The Making of “Jew Clubs” explores how four major European football clubs—FC Bayern Munich, FK Austria Vienna, Ajax Amsterdam, and Tottenham Hotspur—came to be seen as “Jew Clubs,” even though they have never officially identified as Jewish.
In this transnational study, Pavel Brunssen traces how both Jewish and non-Jewish actors perform Jewishness, antisemitism, and philosemitism within European football cultures over the 20th and 21st centuries. Drawing on a wide array of primary sources—from fan chants and matchday rituals to media portrayals and club histories—the book reveals how football stadiums have become unexpected stages for negotiating memory, identity, and historical trauma.
Offering a new approach to Holocaust memory, sports history, and Jewish studies, The Making of “Jew Clubs” shows how football cultures reflect and reshape Europe’s conflicted relationship with its Jewish past.
Early Praise
A masterful comparative study that shows that sports is crucial to fully understand the modern Jewish experience and the history of antisemitism.
Michael brenner, LMU München & American University
Brunssen’s well-researched and theoretically astute book shows how this strange contemporary phenomenon reveals essential insights into the ongoing European effort to come to terms with a difficult past. A fascinating discussion of the role of the ‘Jew’ in the European imagination and a valuable contribution to the study of the politics of memory.

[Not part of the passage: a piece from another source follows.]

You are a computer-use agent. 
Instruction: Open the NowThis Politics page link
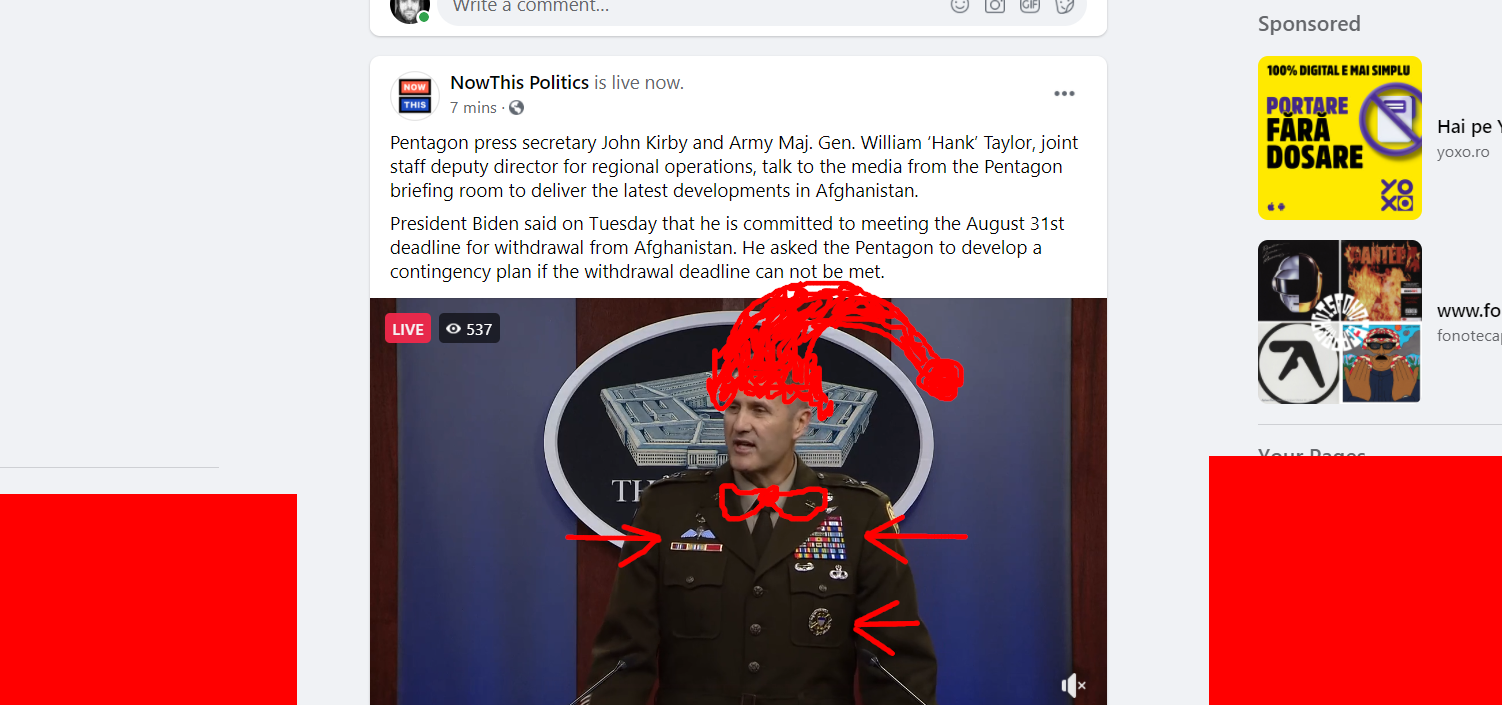coord(519,82)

Maurice Samuels, Yale university
A pioneering study of the intersection between memory cultures and collective identities in post-1945 European football. A fascinating exploration of the performance of Judaism in the virtually Jewish stadium and of representations of Judaism in the absence of Jews.
raanan rein, University of Florida
In this fascinating study, Brunssen tackles an intriguing phenomenon: many major European soccer clubs are viewed as Jewish, with fans who celebrate that label and fans of competing teams who insult these “Jewish clubs” with antisemitic epithets. Brunssen offers a bold and nuanced interpretation of this singular case of transnational, popular philosemitism.
Ari Joskowicz, vanderbilt university
Reviews
Pavel Brunssens „The Making of ‚Jew Clubs‘“ ist ein herausragendes, interdisziplinär fundiertes Werk, das nicht nur eine Leerstelle der Forschung füllt, sondern auch eindrucksvoll zeigt, auf welch interessante und komplexe Weise der Fußball ein Aushandlungsort kollektiver Erinnerung und Identität ist. Mit analytischer Schärfe und persönlicher Leidenschaft gelingt Brunssen eine Studie, die gleichermaßen wissenschaftlich außerordentlich gelungen wie gesellschaftlich relevant ist.
Julian Sieler, H-Soz-Kult
[Pavel Brunssen’s The Making of ‘Jew Clubs’ is an outstanding and rigorously interdisciplinary work that not only fills a significant gap in the scholarship but also demonstrates with impressive clarity how football functions as a complex site of negotiating collective memory and identity. With analytical precision and intellectual passion, Brunssen offers a study that is both academically exceptional and socially vital.]
480 Seiten ist Brunssens Werk stark, die Geschichten der vier Vereine werden umfassend dargelegt. Es geht aber weit darüber hinaus.
Moritz Ettlinger, Der Standard
[Brunssen’s work is 480 pages long, and the stories of the four clubs are comprehensively presented. But it goes far beyond that.]
Darüber hinaus erzählt Brunssen ausführlich die Geschichten der vier Vereine nach, wobei er sich auf historische Quellen stützt und tradiertes Wissen auch kritisch hinterfragt.
Jan Tölva, Ballesterer
[Brunssen provides detailed accounts of the four clubs, drawing on historical sources while critically examining established narratives.]
So schafft es Brunssen, differenziert darzulegen, warum nichtjüdische Fans anfangen, ihre Klubs als »Juden« anzufeuern – und wie ambivalent die Reaktionen von Jüdinnen und Juden darauf sein können.
Monty Ott, Jüdische Allgemeine
[Brunssen compellingly explains why non-Jewish supporters come to celebrate their clubs as ‘Jews,’—and reveals how ambivalent Jewish reactions to this phenomenon often are.]
Vier hochkomplexe Fallstudien also, von denen jede einzelne wertvoll ist.
martin krauss, taz
[Four highly complex case studies, every one of them a significant contribution.]
Brunssen’s exploration moves the “Jew club” identification between an adoption and an appropriation of Judaism, which unavoidably points to the gloomy symbol-ism of ethno-centered incitement to violence. Alongside its obvious contribution to the study of Holocaust commemoration and Jewish studies, Brunssen also addresses sports research.
Sophia Solomon, Contemporary Jewry
Pavel Brunssen has written an outstanding book.